After the presentation, much of the discussion involved comparing the Pogge proposal to other proposals for accessible medical innovation such as the Kremer et. al APC/AMC proposals, the Love/Hubbard prize fund/R&D Treaty approach, the Sanders Bill (HR 417), the Hollis voluntary prize fund, proposals to combine outcomes based rewards as incentives to voluntary licenses of patents to a patent pool for developing countries (possibly targeting CIPIH type II and III illnesses), and various patent buy-out proposals.

Particular attention was devoted to discussing the rationale for offering innovators a choice between Patent I and Patent II, rather than doing away with Patent I altogether. Thomas suggested that offering innovators a choice would be more politically feasible because the pharmaceutical industry might support the proposal. Others suggested that the political advantages of making Patent II mandatory might be greater, since it would presumably offer greater benefits to patients in rich countries (because given the choice, most innovators would chose Patent I for drugs with significant rich-country markets).

Thomas also answered questions about his proposal that countries pledge to pay an amount per unit of benefit rather than a fixed amount per year. Some suggested that countries would be unlikely to go along with open-ended financial commitments. Thomas stressed that one advantage of pledging funds per unit of benefit would be that countries would only pay if the proposal were successful in promoting the development of clinically significant open-licensed drugs. He also suggested that having a fixed amount awarded per year regardless of the quality of innovations could encourage collusion among innovators in an attempt to game the system – though he agreed that the possibility of this would be remote.

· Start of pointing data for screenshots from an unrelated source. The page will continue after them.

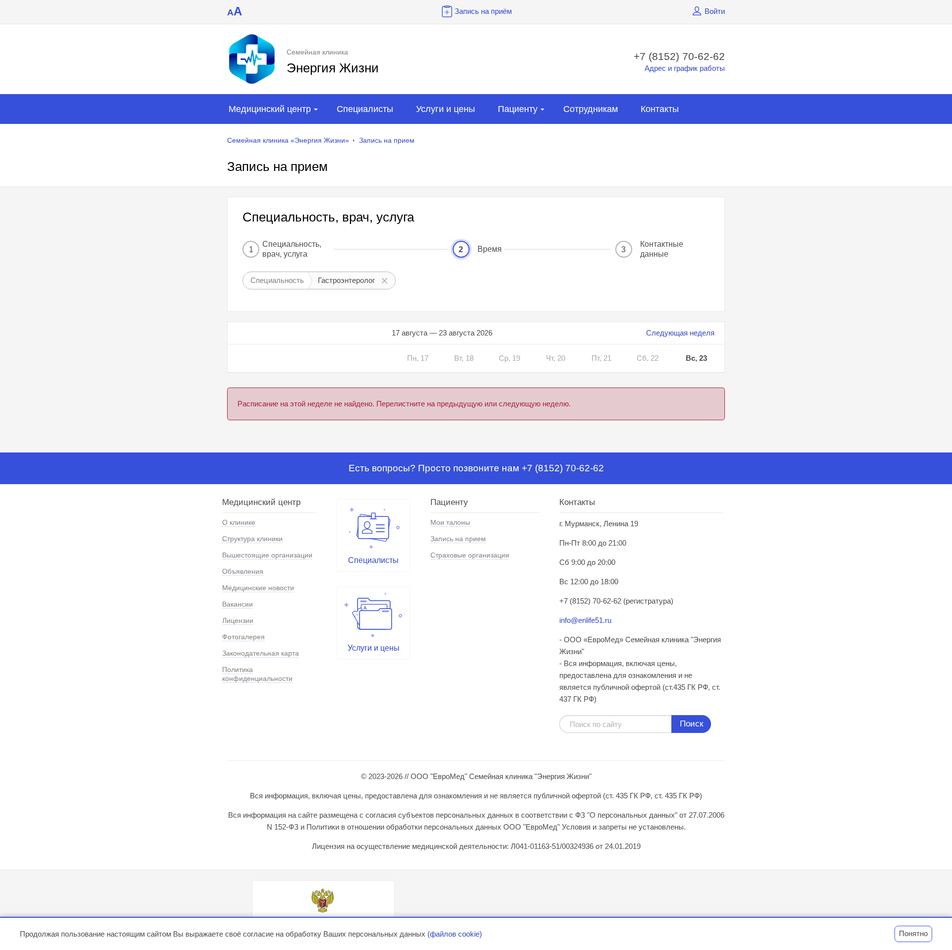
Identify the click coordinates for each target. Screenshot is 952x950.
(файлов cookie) (454, 934)
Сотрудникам (590, 109)
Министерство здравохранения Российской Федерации (323, 923)
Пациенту (517, 109)
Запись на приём (483, 11)
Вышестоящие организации (267, 555)
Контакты (660, 109)
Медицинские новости (258, 588)
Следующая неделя (680, 333)
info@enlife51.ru (585, 620)
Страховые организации (469, 555)
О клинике (238, 522)
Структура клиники (252, 539)
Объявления (242, 571)
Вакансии (237, 604)
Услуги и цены (445, 109)
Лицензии (237, 620)
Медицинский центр (270, 109)
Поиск (691, 723)
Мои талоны (450, 522)
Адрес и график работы (685, 68)
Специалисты (365, 109)
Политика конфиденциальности (257, 674)
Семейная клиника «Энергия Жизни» (288, 140)
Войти (715, 11)
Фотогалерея (243, 637)
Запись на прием (387, 140)
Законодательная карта (260, 653)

The majority of the questions focused on how a drug’s actual impact on the world’s disease burden would be measured and isolated from other influences. Thomas explained that the process would require “cutting corners” since an exact calculation of impact would be impossible. He suggested that standard public health sampling methodology be used to estimate the expected progression of diseases over the next decade or so. A drug’s impact for the purpose of determining Patent II rewards would be determined by comparing expected disease burden to actual disease burden as determined by similar sampling methodology. Background factors causing fluctuations in disease burden would be ignored and so introduce an added element of risk for innovators, but according to Thomas this would be no different than the risk faced by auto–makers that gas prices will increase and suppress demand for SUV’s. Innovators would work out rules in advance to decide how to divide rewards in cases of sequential innovation and multiple treatments for the same disease. While basing rewards upon expected rather than actual medical impact would be more difficult, Thomas suggested that using actual impact would be preferable because it addresses the “last mile” problem.

Overall reaction to many aspects of the proposal was positive, though many attendees expressed remaining concerns – particularly about the possibility of obtaining the requisite drug impact information, the ability of innovators to agree amongst themselves to an adequate system for dividing shared rewards, and the political feasibility of open-ended financial commitments.